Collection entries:

= = = =

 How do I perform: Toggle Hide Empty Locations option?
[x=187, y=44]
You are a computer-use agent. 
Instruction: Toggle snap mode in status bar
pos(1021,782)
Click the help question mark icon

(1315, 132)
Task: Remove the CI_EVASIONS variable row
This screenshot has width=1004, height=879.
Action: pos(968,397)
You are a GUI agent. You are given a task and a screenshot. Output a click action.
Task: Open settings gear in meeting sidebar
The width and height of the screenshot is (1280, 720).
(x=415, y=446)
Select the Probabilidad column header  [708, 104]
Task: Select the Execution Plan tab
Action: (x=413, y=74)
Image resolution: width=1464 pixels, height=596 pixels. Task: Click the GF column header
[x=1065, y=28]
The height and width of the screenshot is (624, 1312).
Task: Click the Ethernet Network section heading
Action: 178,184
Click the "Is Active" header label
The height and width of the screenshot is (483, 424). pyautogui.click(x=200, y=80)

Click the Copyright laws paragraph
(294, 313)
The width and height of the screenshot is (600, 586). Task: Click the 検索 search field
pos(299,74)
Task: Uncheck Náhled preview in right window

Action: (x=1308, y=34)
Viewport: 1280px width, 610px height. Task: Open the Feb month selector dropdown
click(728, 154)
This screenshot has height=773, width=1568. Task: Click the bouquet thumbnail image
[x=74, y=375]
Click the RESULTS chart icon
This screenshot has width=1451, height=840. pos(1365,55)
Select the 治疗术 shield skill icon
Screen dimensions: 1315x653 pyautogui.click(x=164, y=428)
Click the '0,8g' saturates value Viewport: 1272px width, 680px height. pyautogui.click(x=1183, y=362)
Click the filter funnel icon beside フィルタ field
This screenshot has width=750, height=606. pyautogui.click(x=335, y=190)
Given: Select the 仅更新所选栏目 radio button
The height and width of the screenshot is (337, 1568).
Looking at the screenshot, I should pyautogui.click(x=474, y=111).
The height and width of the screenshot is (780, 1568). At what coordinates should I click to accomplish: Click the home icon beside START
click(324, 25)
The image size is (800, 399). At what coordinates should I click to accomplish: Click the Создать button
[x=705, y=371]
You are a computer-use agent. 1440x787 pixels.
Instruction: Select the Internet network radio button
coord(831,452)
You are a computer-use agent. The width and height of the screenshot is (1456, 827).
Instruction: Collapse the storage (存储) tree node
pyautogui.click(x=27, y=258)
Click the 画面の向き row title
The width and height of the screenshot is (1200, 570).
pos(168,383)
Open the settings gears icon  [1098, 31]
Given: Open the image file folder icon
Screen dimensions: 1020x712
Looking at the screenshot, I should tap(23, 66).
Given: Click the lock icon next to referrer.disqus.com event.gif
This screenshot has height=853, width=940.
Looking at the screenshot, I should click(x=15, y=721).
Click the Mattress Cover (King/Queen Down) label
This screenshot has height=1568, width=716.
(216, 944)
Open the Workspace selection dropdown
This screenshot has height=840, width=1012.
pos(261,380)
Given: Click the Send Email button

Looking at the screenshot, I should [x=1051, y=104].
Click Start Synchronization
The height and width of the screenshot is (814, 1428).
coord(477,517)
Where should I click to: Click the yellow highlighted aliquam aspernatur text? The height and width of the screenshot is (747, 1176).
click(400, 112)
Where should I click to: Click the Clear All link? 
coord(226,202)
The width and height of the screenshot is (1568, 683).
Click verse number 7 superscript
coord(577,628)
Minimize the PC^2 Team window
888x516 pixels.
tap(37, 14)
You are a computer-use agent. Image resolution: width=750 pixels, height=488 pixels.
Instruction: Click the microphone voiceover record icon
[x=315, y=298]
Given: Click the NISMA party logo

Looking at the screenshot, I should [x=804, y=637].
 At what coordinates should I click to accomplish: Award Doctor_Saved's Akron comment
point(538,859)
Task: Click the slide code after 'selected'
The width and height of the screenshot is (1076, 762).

= = = =

▶ **GOAL OF THE EXERCISE**
Quote, with nothing altered, all lines from the start of the entries to the line that carries "Task: Open settings gear in meeting sidebar", inclusive.

▶ **ANSWER**
 How do I perform: Toggle Hide Empty Locations option?
[x=187, y=44]
You are a computer-use agent. 
Instruction: Toggle snap mode in status bar
pos(1021,782)
Click the help question mark icon

(1315, 132)
Task: Remove the CI_EVASIONS variable row
This screenshot has width=1004, height=879.
Action: pos(968,397)
You are a GUI agent. You are given a task and a screenshot. Output a click action.
Task: Open settings gear in meeting sidebar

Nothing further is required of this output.